[EXERCISE INSTRUCTIONS] Write out the records again, exactly. Nothing may be dropped.

Saved entries:
====

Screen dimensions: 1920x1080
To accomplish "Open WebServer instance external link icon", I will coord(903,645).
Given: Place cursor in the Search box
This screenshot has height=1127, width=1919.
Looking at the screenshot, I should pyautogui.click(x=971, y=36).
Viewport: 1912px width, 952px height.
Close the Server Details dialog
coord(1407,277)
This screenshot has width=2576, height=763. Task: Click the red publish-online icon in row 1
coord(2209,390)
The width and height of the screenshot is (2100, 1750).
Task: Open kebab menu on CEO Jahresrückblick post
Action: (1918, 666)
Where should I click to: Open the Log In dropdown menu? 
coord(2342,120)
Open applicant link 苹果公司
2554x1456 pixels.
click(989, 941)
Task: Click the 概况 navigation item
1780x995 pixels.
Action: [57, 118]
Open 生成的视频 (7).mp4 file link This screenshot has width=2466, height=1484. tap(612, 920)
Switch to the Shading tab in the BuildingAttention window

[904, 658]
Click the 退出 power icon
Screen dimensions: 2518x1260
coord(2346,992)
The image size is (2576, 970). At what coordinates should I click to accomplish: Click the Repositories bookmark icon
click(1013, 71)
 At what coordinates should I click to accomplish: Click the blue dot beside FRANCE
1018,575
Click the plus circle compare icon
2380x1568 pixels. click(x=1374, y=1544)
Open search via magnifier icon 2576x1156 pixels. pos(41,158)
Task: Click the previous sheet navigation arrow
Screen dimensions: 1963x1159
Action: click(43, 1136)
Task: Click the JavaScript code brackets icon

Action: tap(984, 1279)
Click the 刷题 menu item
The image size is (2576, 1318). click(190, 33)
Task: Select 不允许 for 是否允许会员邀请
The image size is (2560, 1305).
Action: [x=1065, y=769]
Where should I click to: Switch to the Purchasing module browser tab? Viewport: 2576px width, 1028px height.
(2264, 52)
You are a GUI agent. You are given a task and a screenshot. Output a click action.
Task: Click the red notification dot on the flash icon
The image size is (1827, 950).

====

[OUTPUT BELOW]
Screen dimensions: 1920x1080
To accomplish "Open WebServer instance external link icon", I will coord(903,645).
Given: Place cursor in the Search box
This screenshot has height=1127, width=1919.
Looking at the screenshot, I should pyautogui.click(x=971, y=36).
Viewport: 1912px width, 952px height.
Close the Server Details dialog
coord(1407,277)
This screenshot has width=2576, height=763. Task: Click the red publish-online icon in row 1
coord(2209,390)
The width and height of the screenshot is (2100, 1750).
Task: Open kebab menu on CEO Jahresrückblick post
Action: (1918, 666)
Where should I click to: Open the Log In dropdown menu? 
coord(2342,120)
Open applicant link 苹果公司
2554x1456 pixels.
click(989, 941)
Task: Click the 概况 navigation item
1780x995 pixels.
Action: [57, 118]
Open 生成的视频 (7).mp4 file link This screenshot has width=2466, height=1484. tap(612, 920)
Switch to the Shading tab in the BuildingAttention window

[904, 658]
Click the 退出 power icon
Screen dimensions: 2518x1260
coord(2346,992)
The image size is (2576, 970). At what coordinates should I click to accomplish: Click the Repositories bookmark icon
click(1013, 71)
 At what coordinates should I click to accomplish: Click the blue dot beside FRANCE
1018,575
Click the plus circle compare icon
2380x1568 pixels. click(x=1374, y=1544)
Open search via magnifier icon 2576x1156 pixels. pos(41,158)
Task: Click the previous sheet navigation arrow
Screen dimensions: 1963x1159
Action: click(43, 1136)
Task: Click the JavaScript code brackets icon

Action: tap(984, 1279)
Click the 刷题 menu item
The image size is (2576, 1318). click(190, 33)
Task: Select 不允许 for 是否允许会员邀请
The image size is (2560, 1305).
Action: [x=1065, y=769]
Where should I click to: Switch to the Purchasing module browser tab? Viewport: 2576px width, 1028px height.
(2264, 52)
You are a GUI agent. You are given a task and a screenshot. Output a click action.
Task: Click the red notification dot on the flash icon
The image size is (1827, 950).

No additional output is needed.